# What is a G-pulley?



## bmwjoe (Jul 15, 2012)

Last fall I put a new Shimano 105 rear derailleur on the bike and last night I decided to pull out the pulleys and clean and lube them. I was very careful to not mix them up when taking them off. I then held them against each other and saw they were the same diameter and tossed them on the parts washer. 

I take them out and I see they are indeed different. Oops. One pulley has a metal bushing and one does not. The one with the busing was marked G-pulley and the one that was all plastic just has a rotation arrow. 

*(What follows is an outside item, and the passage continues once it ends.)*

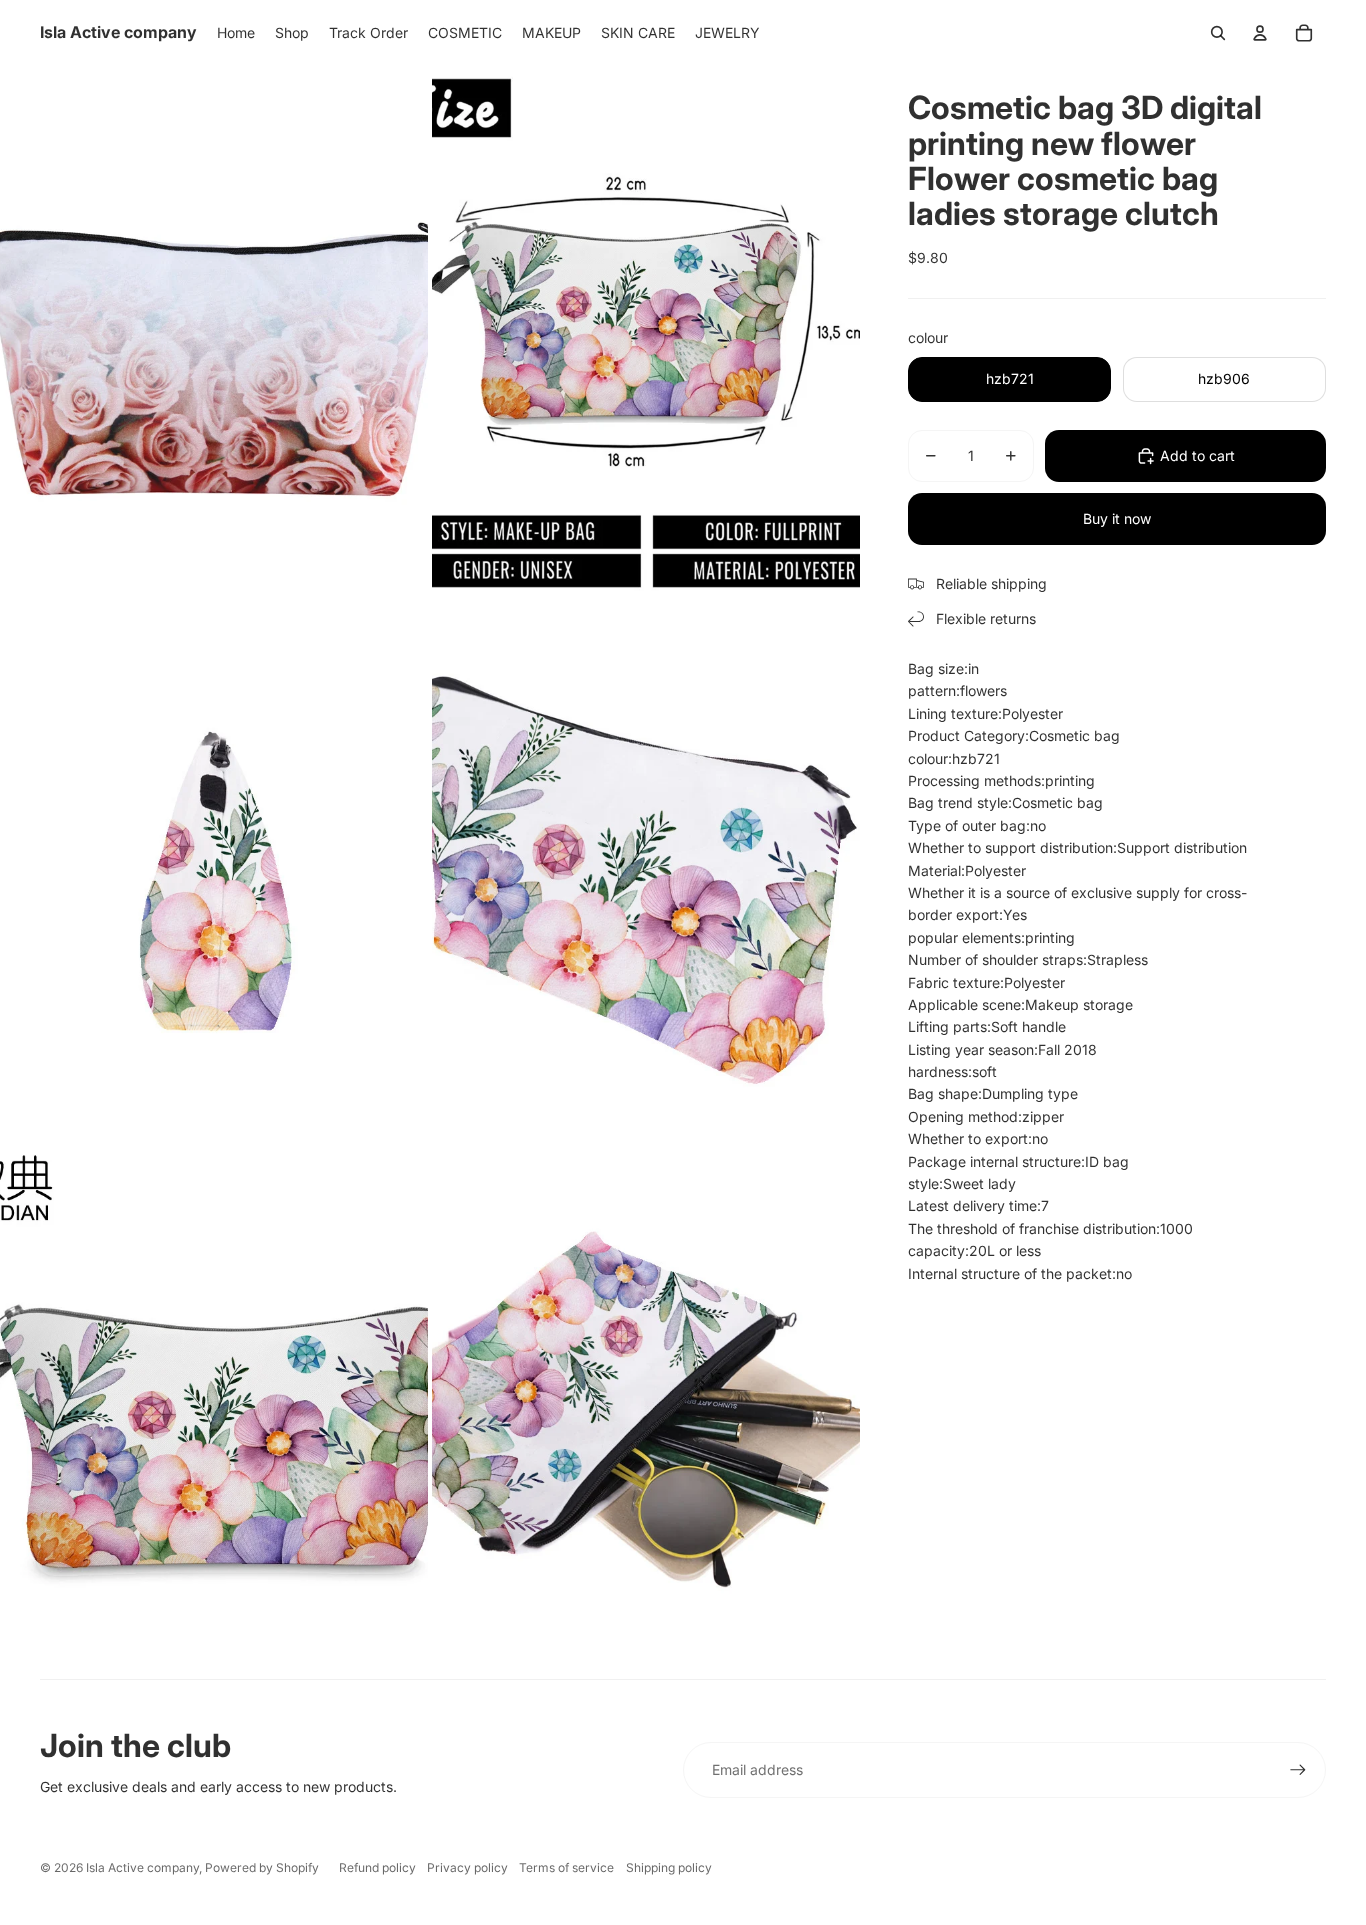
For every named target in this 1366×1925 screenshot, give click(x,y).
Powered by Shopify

I have never heard of the term G-pulley. Is that the same as the jockey pulley, which is the one closest to the cassette? An I correct putting the pulley with the bushing in the position closest to the cassette?

Ride Safe,

Joe


----------



## Jay Strongbow (May 8, 2010)

The one with the bushing goes on top. It's pretty easy to over tighten it so make sure it spins freely and there is some side to side play (the side to side play is the key difference between the two).


----------



## Love Commander (Aug 20, 2009)

G-pulley is probably the guide pulley - and yes, it's the one that's closest to the cassette. The other will be the tension pulley

User manual here, referencing guide pulley and tension pulley, with torque specs for re-installing them (pdf)


----------